Why this book matters
Almost everything else on the Reliability Shelf assumes the machine already exists and asks how to keep it running. Practical Reliability Engineering asks the earlier question: how do you engineer reliability into a product or system before it ever reaches your plant - and how do you measure, test and manage it once it does? O'Connor wrote the first edition in 1981; the fifth edition (2012, with Andre Kleyner) is the version that sits behind the ASQ Certified Reliability Engineer exam and most university reliability courses.
For you, the value is the bridge it builds. On one side: statistics - Weibull plots, confidence limits, censored data. On the other: physics of failure - fatigue, wear, corrosion, overstress. Most practitioners live on one side and wave at the other. This book forces you to hold both, which is exactly what separates an engineer who fixes the pump from one who explains why the "identical" pump next door never fails.
Core idea
A part fails when the load applied to it exceeds its strength - and both load and strength are distributions, not numbers. Everything else in the book (derating, safety margins, burn-in, HALT, variation control) is a different way of managing the overlap between those two curves.

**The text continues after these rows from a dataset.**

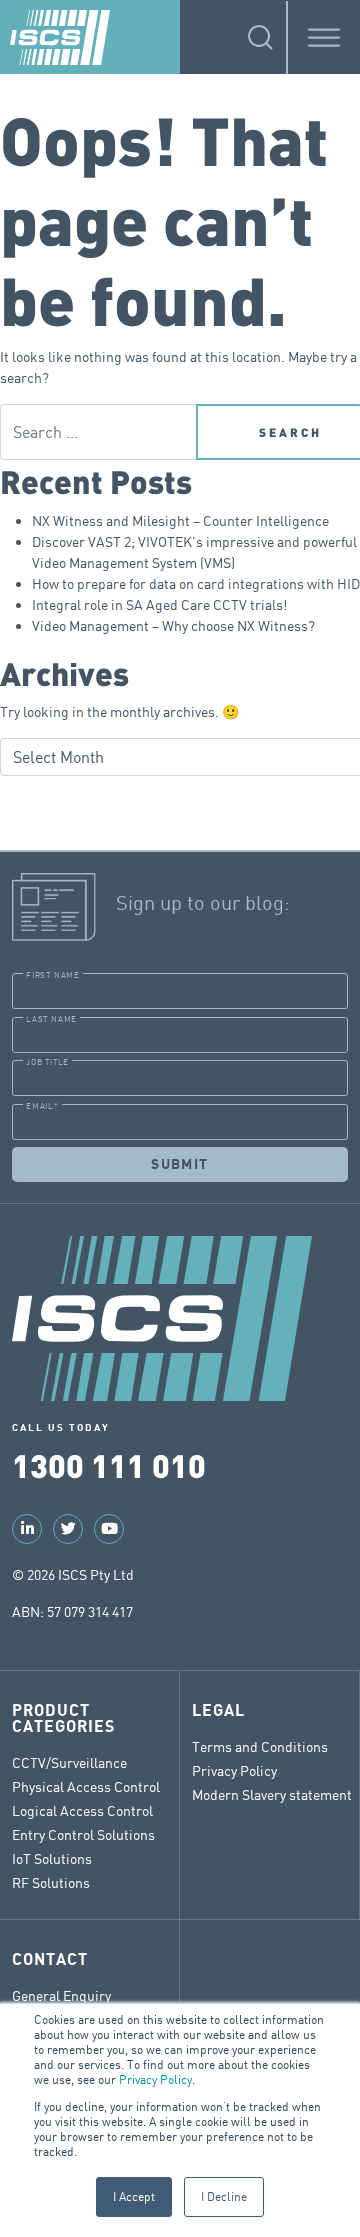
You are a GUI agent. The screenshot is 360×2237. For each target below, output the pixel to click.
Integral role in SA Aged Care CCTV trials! (159, 604)
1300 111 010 (109, 1464)
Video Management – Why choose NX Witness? (173, 625)
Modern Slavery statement (272, 1794)
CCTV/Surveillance (69, 1762)
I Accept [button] (134, 2196)
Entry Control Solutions (83, 1834)
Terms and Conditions (260, 1746)
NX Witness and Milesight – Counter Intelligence (180, 520)
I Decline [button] (224, 2196)
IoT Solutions (52, 1858)
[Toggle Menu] (324, 37)
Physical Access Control (86, 1786)
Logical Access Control (82, 1810)
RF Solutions (51, 1882)
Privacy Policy (155, 2079)
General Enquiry (61, 1995)
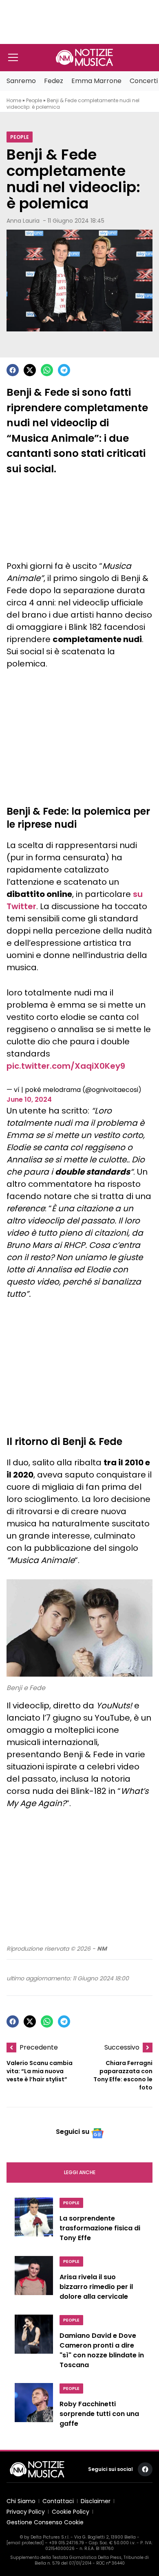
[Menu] (13, 57)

The one picture: load-strength interference
If you keep a single mental model from this book, keep this one. Every unit of a component has a slightly different strength (material scatter, manufacturing variation). Every duty cycle applies a slightly different load (pressure spikes, starts, temperature, torque). Failures live where the two distributions overlap.
This one picture quietly explains half the reliability vocabulary you use every day:
- Derating - deliberately running a component below its rating pushes the strength curve far to the right of the load curve. The 15 kW motor on an 11 kW duty is not oversized, it is derated.
- Safety margin - the distance between the means is meaningless on its own; what matters is the distance between the tails. Two designs with the same average margin can have wildly different failure rates if one has more variation.
- Burn-in and screening - weak units are the left-hand tail of the strength distribution. Stress screening removes them before they reach the field.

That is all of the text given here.